Du côté des suppléments, on ne trouvera rien d’autre que le film sur la galette Blu-ray 4K Ultra HD que la traditionnelle bande-annonce du film, aussi faudra-t-il insérer dans votre lecteur le Blu-ray de Mort ou vif, également disponible au sein du Combo édité par L’Atelier d’Images. Et à nouveau, cette nouvelle édition enterre littéralement celle de 2009, qui ne disposait d’aucun supplément. On commencera donc avec une présentation du film par Stéphane Moïssakis et Julien Dupuy (50 minutes). Les deux journalistes de Capture Mag, grands amateurs de Sam Raimi, reviendront sur tous les aspects de la production de Mort ou vif, du stade de l’écriture à sa sortie en passant par le contexte historique, les partis pris esthétiques, le casting, l’implication de Sharon Stone, les motifs visuels récurrents du film… Les deux intervenants évoqueront également l’échec du film dans les salles, tout autant que sa récente réhabilitation. Si l’ensemble est trop souvent ralenti par des extraits du film, cette présentation exclusive fournit un tel nombre d’informations pertinentes sur le film qu’elle s’avère assez incontournable.

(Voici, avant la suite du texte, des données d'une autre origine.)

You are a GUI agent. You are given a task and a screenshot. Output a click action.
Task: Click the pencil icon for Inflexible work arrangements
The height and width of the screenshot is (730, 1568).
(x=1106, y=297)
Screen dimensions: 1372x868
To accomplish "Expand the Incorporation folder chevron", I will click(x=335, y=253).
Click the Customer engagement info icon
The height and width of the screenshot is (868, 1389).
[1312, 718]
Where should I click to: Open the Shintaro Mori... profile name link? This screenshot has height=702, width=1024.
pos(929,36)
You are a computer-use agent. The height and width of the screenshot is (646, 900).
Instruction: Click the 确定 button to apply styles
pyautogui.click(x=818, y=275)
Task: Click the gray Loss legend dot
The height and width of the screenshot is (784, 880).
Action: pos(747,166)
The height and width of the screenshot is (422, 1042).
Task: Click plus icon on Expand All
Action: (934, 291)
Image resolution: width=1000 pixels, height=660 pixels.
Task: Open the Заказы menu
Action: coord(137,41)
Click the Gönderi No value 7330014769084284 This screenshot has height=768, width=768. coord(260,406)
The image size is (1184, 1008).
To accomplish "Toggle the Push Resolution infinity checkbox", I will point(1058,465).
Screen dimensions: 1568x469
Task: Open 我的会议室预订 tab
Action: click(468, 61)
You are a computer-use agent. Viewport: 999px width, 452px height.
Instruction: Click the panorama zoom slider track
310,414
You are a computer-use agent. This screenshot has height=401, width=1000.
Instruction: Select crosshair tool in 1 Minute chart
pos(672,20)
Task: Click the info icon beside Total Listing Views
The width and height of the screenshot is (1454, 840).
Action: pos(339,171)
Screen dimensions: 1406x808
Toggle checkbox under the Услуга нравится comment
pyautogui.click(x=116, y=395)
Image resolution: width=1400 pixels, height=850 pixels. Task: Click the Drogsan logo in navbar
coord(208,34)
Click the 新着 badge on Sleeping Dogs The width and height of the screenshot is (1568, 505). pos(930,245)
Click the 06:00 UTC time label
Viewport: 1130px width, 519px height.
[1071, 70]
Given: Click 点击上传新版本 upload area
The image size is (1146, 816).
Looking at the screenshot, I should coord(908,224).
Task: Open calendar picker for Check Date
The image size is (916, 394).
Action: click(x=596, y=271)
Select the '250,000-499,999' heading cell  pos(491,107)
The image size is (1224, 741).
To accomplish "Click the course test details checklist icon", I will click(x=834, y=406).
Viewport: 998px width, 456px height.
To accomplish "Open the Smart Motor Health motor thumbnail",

On continuera ensuite avec une analyse d’une séquence, toujours assurée par les duettistes Stéphane Moïssakis et Julien Dupuy (10 minutes). Ils ont choisi la séquence de duel entre le Kid (Leonardo Di Caprio) et John Herod (Gene Hackman) séquence riche en effets de « trans-travelling » (une technique inventée par Hitchcock utilisant deux mouvements de caméra allant dans des directions opposées), créant un saisissant effet de vertige que les deux journalistes élargissent aux personnages du film. Intéressant.
On continuera ensuite avec un entretien avec le scénariste du film Simon Moore (audio, 20 minutes). Il y reviendra sur ses intentions en abordant l’écriture du film, ainsi que sur la personnalité de Sharon Stone et celle de Sam Raimi. Il abordera également la sortie de Mort ou vif, ainsi que l’accueil critique qui lui fut réservé. Malgré un petit problème de synchronisation des sous-titres, l’ensemble s’avère assez passionnant. Enfin, on terminera avec une featurette d’époque (6 minutes), qui nous montrera une poignée de moments volés sur le tournage entrecoupés d’entretiens avec Sam Raimi et quelques membres du casting, ainsi qu’avec une petite sélection de scènes coupées (5 minutes), souvent intéressantes, et qui permettront aux amoureux du film de prolonger un peu le plaisir.